A photo of Juan (second from the right) with fellow soldiers during the Gulf War.

As we honor Veterans Day, it’s time to reflect on the stark realities of combat — a place where the “fog of war” isn’t just a metaphor, but a life-altering challenge. The fog of war is real and so are the horrors of war: I have experienced both first hand. I thought it was important to talk about one of my personal experiences and once again urge our leaders to fight for diplomacy as opposed to funding more wars.

When leaders decide to fund continued war efforts and send U.S. forces into harm’s way, I cannot help but feel a deep sense of anger and sadness. From thousands of miles away, it’s easy to talk in platitudes about fighting for democracy. Have we not learned from all the loss of life and sacrifices of our servicemembers?

In 1991, during Operation Desert Storm, my platoon was in a hastily set up defensive position when we saw unknown dismounted troops approaching our position. We couldn’t tell if they were the enemy or friendlies. I radioed higher command to ask if friendly dismounted troops were conducting a patrol in our area of operations. The soldier I called was so stunned by all the gunfire he was experiencing at that moment that he was paralyzed on the floor of his vehicle and would not respond to my radio transmissions. Without information, we had to at least assume that it was possible the enemy was to our right flank.
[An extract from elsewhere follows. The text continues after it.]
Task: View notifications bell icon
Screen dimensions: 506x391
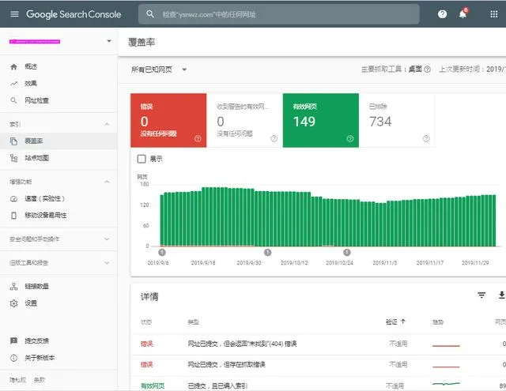Action: coord(463,14)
As they approached, we could see them — but were fairly certain they could not yet see us. We had the advantage of being dug in and having the cover of our mechanized vehicles. A sergeant (a damned good non-commissioned officer) was suggesting that we needed to act first and “light them up” while we maintained the element of surprise. I reminded him that only after we had positively identified that they were the enemy were we allowed to initiate fire; these were the rules of engagement.
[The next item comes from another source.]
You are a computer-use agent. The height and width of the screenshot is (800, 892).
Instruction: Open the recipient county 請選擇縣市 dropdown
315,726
There are rules of engagement for good reason. The fog of war can challenge even those most disciplined of soldiers.

As they drew closer he became more panicked: “Sir, we need to fire at them before they fire at us.” I calmly and firmly reminded him that we held the tactical positioning advantage so if fighting broke out we’d quickly overwhelm them and again reminded him of our orders. He persisted.

I ordered one of my privates to yell “dae silahik” which was the little Arabic we knew that meant, “lay down your weapons.” To which the “enemy,” who could now see where we were retorted, “dae silahik!”

“Okay, so we can both speak a little Arabic,” I thought. I then asked him to say something to them in English. Before he could, a sergeant said, “Sir we have to fire and we need to fire now!”

I had no choice but to come over the top of him, and in my most forceful voice, “Sergeant, stand down! I’m the only one that will give the order to fire. Is that understood?” To which he responded, “Yes sir.”

I asked my private to again say something to the approaching force in English. To this day I crack up when I remember what he shouted, “Hey, are you *&($ing Americans!” The other side said, “Yes please don’t shoot!”.

The tension peaked, but so did our discipline. A humorous exchange in broken Arabic and a shout in English revealed they were fellow Americans.

Finally, the standoff ended and there were likely more than 30 American lives spared that day. I had a friend that was leading the dismounted platoon and to this day he still thanks me for saving his and his soldiers’ lives. He did report that he was going to conduct a dismounted patrol and it just never got back down to us through the communications channels breaking down…the fog of war.

I’m no hero, I had years of training that I’d amassed, strict guidelines that had been ingrained in me, a laser focus that one acquires when other lives are at stake and if we are honest, God was looking down on us that night. One Sergeant was so remorseful that he wanted me to accept his resignation the following morning when we had a moment of calm.

I told him that he was one of the best soldiers I’d served with, and that ultimately the chain of command stayed intact. Neither I nor our men would be better off with him leaving. We shook hands and carried on.

Here’s the thing, there are many situations and stories like this from the front lines.

This one ended well.

During my short time in combat, I witnessed some of the most horrific sights and smells that you’d never wish upon your worst enemy. Burnt bodies, mangled bodies, bloody bodies. Men captured were terrified that instead of processing them as POWs that they would be executed. These graphic sights and sounds are mostly not discussed with the American public and if they were — we’d rarely authorize force or the billions of dollars that we regularly lend to our allies to continue to wage wars.

Before we let another human being perish on the battlefield we must again become the country that trumpets diplomacy first and war only as the last resort.

As we honor our veterans, let’s also renew our commitment to being a nation that values diplomacy above all. I challenge our leaders to consider the grave implications of sending troops to battle, especially when their own loved ones could be on the front lines. Let’s ask ourselves: Would we be as quick to engage in warfare if our own loved ones were in the crossfire?

This Veterans Day, let’s choose to remember, reflect, and advocate for peace and diplomacy.